His most substantial acting role to date comes in "Jersey Girl," playing a street-cleaning grandfather who takes in his widowed son (Ben Affleck) and his newborn daughter.

"Originally, my plan as a little boy was to try to be a movie comedy actor like a Bob Hope or a Danny Kaye or a Red Skelton," Carlin told The Associated Press. "That was all based on the idea that I was funny and could be a comedian first. I saw comedian as a stepping stone and actor as a goal.

"But when I got to that point in my career in the 1960s, when I was established as a mainstream comic, and I had my opportunities to do some acting — sitcoms, movies — I found out I wasn't good at it, didn't have any confidence at all and it gave me a lot of concern and fear. So I turned to my comedy and the subsequent years after that showed me that I really had a lot of ability at writing and performing comedy and that it was going to become the main event."

Carlin describes acting as "another muscle" that he knew he'd someday like to flex.

That's why he kept testing himself with bit parts here and there.

"I didn't know if I'd ever grow into that possibility," he said. "Finally, I found that I had some confidence because of my own life and career taking shape. I had more access to myself and was a richer, older fellow. And by richer, I mean, you know, my mind had more in it.

"And in order to find these things out about myself, I did the occasional thing, like 'Car Wash' or 'Bill & Ted' or 'The Prince of Tides' — which had a little more prestige attached to it before the fact."

Around 1997, he crossed paths with director Kevin Smith, the filmmaker behind "Clerks" and "Chasing Amy," who had written a screenplay titled "Dogma," filled with a disparate mixture of dirty jokes and religious philosophizing.

In "Dogma," one of the characters was a Roman Catholic bishop who wants to make the church more "mainstream" by replacing the crucifix with a more pleasant imagery, like a thumbs-up, winking and grinning "Buddy Christ" statue.

Smith said he wrote the part with Carlin in mind. "That brought me into Kevin's world," said Carlin, who never misses a chance to mock religious institutions.

Now the comedian whose film work is sporadic at best, has made three movies with Smith.
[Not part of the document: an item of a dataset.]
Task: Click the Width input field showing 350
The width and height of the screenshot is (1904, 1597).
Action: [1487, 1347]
The second was a throwaway part in Smith's "Jay and Silent Bob Strike Back," in which Carlin plays an aging freeway hitchhiker who trades sex for rides.

"Jersey Girl," however, was a more serious project for both Carlin and Smith, the story of a small New Jersey family, death, parenthood and responsibility all wrapped up in jokes — although less dirty this time.
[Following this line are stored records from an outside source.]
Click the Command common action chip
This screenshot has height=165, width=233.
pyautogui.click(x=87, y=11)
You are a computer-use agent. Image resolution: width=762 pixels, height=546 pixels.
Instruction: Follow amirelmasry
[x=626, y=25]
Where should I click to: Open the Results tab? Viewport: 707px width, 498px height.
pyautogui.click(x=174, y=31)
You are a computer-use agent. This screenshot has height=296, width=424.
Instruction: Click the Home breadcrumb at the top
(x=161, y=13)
"It's a major departure in a lot of ways for me. This has confrontation and sweetness and caring and just working guy stuff," he said.

Smith said he knew Carlin could be a serious actor.

"He's got this wonderful gravitas to him. He's been around," the director said at the South by Southwest film festival in Austin, Texas. "He's a very frank, very honest person but just has this wonderful face that belies a well-lived life."

"He reminds me of my father, too," who died last year, Smith added.

Carlin has one daughter, but no grandchildren. "I'm happy to say there's none of that nonsense going on," growled the former Mr. Conductor of the children's show "Shining Time Station." So playing a loving but surly grandpa required some imagination.

In between his annual 160 stand-up comedy dates, he said he hopes "Jersey Girl" will lead Hollywood to offer him more roles as a character actor, especially if he ever thinks of slowing down the stand-up show.

"The wish, the dream, the ambition to be a movie actor, to be seen in the movie screen doing these things where you make-believe you're someone else, is still very attractive to me ... like millions of other people in this country sitting in the dark and dreaming dreams about being famous and being up in the movies."